There is some real good advice above. One thing I can’t stress enough is to make sure the gluing surfaces are shaped, mated, and fit properly:
Here some of the methods I use for overlays:
For wood bows
1. I flatten both surfaces with my oscillating belt sander (any disc or belt sander works) and make sure there are no gaps, ANYWHERE. Files can be used for the flattening but I (and most everybody that I seen attempt it) round the edge and enlarge the glue lines.
2. Like the others I taper one end and leave the top of the overlay flat to allow my clamps a good clamping surface (sometimes I this isn’t possible with materials like antlers and horn).
3. I put the overlays on before rounding the belly of the limb tip so the clamps have a good clamping surface.
4. Do a test runs using your clamps, before using glue, to make sure your clamps will not slip.
5. I use spring and small C clamps, depending on which one has the best hold I prefer the spring clamps).
6. Leave you tips and overlays wide then reduce the width using either a file or belt/disc sander.
7. Round over and rough shape the tops using a file and/or the belt/disc sander.
8. To get a uniform roundness take some fine emery or cloth sand paper and “shoe shine” the tips to remove and ridges and dips.

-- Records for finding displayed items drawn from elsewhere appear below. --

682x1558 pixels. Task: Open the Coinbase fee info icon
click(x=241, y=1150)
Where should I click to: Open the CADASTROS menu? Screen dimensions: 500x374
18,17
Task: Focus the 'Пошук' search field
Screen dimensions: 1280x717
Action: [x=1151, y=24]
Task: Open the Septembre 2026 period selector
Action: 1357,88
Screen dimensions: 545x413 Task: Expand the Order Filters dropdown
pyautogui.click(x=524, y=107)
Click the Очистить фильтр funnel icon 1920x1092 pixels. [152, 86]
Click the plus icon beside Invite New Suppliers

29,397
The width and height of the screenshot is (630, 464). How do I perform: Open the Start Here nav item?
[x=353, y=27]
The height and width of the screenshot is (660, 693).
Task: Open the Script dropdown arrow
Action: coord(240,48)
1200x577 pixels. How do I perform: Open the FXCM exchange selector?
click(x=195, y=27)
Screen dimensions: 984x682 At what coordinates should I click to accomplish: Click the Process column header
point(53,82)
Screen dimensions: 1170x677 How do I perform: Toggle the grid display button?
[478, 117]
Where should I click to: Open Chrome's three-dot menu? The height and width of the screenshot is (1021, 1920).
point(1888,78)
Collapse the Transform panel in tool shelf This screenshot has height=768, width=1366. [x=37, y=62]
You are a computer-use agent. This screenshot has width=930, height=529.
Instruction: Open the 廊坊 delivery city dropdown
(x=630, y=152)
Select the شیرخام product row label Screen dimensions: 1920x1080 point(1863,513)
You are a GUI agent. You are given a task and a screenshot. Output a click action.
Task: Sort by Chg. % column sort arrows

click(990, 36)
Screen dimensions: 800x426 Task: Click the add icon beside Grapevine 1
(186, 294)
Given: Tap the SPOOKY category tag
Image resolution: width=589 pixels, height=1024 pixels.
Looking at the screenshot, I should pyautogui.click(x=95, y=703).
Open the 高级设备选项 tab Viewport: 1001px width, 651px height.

9. After the tips are shaped, put the string groves and round them over the top. If you had groves in the limb tip before installing the overlay follow those groves, if they are properly aligned.
10. There are many different styles of nocks sot the techniques used might be different, but all of them should be rounded and smoothed out. No abrupt edges, which is what kills strings.
11. The belly side of the string groves needs to be wider than the rest of the grove, if not then the string will rub the edge of the grove and either be cut (left square) or come partly out of the grove when the bow is drawn. I can feel a tip like this lift out and pop back in to the grove when the bow is drawn and let back down; you can hear it when an arrow is released.
Glass Bow
1. I use the same method except when shaping the gluing surfaces.
2. I rough up the glass with 100 grit paper.
3. I shape the bottom, the surface that will be glued, of the overlay to fit the back of each limb tip. For longbows I flatten it on the planner and then rough it upon the disc or belt sander. For a recurve I shape it to fit with the belt sander.
4. Once again, it is extremely difficult to keep from rounding the edges with files.
Anyway, this is the method I developed through trial and error over the years. There are other methods that work but this is the most efficient one for me.
For glue I have used Recorcinol (sp), Urac 185, Smooth On, Tite Bond 2&3. Zap-a Gap (a thick Super Glue), and Wal-Mart super glue, they all work if the guling surfaces is properly prepared and cleaned. My preference is super glue because it is easy to use (no mixing) and allows me to start shaping the tips in ten minutes.